Knives are pulled on the students.
"We just want to make good friends and have a good times like you, like everyone in other countries have in their home, sweet home, and staying there and studying and playing. Everything," Shamim pleaded.
"I just want to be the same person like everyone."
Turnbull's response? "I just can't, obviously, engage on this particular case."
"We've heard from this young lady and it is, it is a... It is a very sad story that she tells," the Prime Minister told RN Breakfast on Tuesday.
"But, you know, there are 1,200 people, many of them young women too, no doubt, from whom we can never hear, because they drowned at sea under the Labor Party's reckless failure to keep our borders safe."
The Prime Minister said Australia is supporting the Nauru Government's policing and security measures, but he's defended Australia's offshore immigration policies as "compassionate and strong" as he flatly rejected a new Amnesty report alleging the treatment of refugees and asylum seekers on Nauru "amount to torture".
"I reject that claim totally ... it is, it is, it is absolutely false," Turnbull told ABC radio on Tuesday.
"The Australian government's commitment is compassionate and strong."
The Prime Minister said the Immigration Minister Peter Dutton wanted to debate the issue live on the flag ship program, but the offer was "rejected".
Four Corner's executive producer Sally Neighbour said the program does not do live interviews.
The Prime Minister did not address current conditions on Nauru as he defended the government's tough immigration policies.
"What we've been able to do is to stop the boats, no deaths at sea," he said. "We've closed 17 detention centres."
"We've reduced the children in detention from almost 2000 when we came into office to zero."

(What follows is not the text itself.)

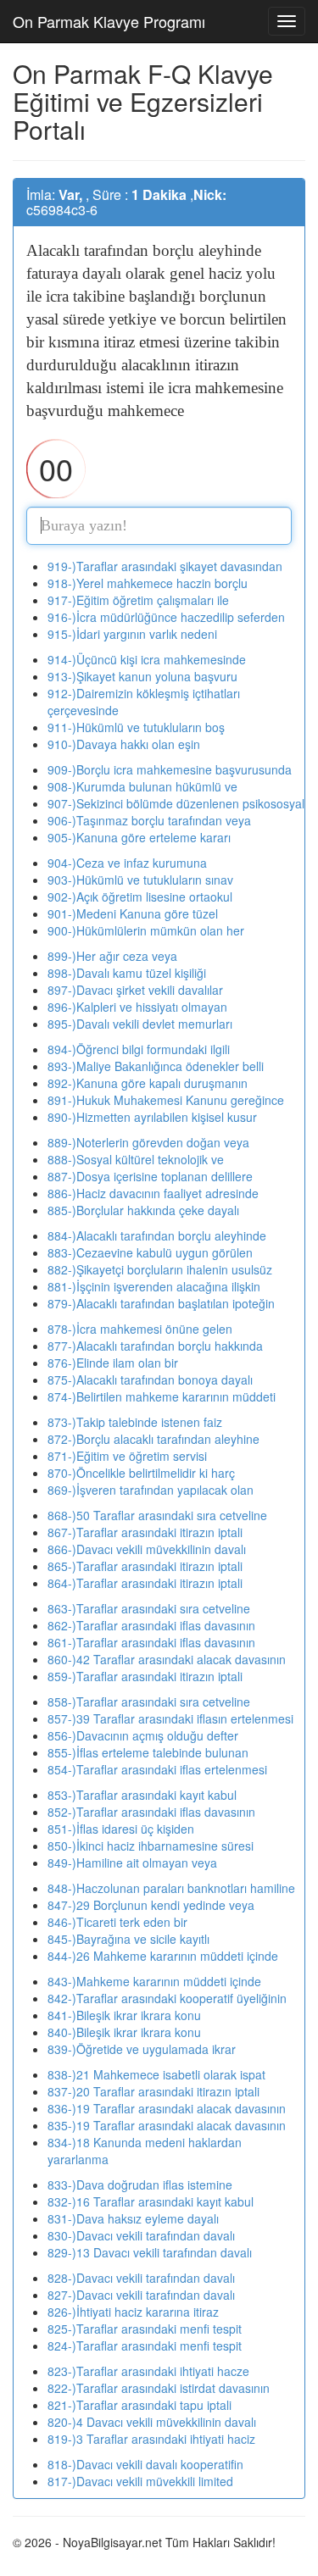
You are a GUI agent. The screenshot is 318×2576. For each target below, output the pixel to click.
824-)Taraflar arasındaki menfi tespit (144, 2345)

The Amnesty report adds to a similar report released in August and includes interviews with more than 100 people including former and current detainees.
It outlines more allegations of abuse in what Amnesty says is a "system of deliberate cruelty."
The secretary of the Immigration Department, Mike Pezzullo dismissed the report when quizzed about it in a Senate Estimates hearing on Monday night.
"It doesn't surprise me, Senator, because I've seen Amnesty International reports that say similar things," Pezzullo told the committee.
"I refute categorically, both on behalf of my own department and by way of explaining government policy in this regard, that it's not the Australian Government's position, nor the position of this department, that we flout any laws, international or otherwise."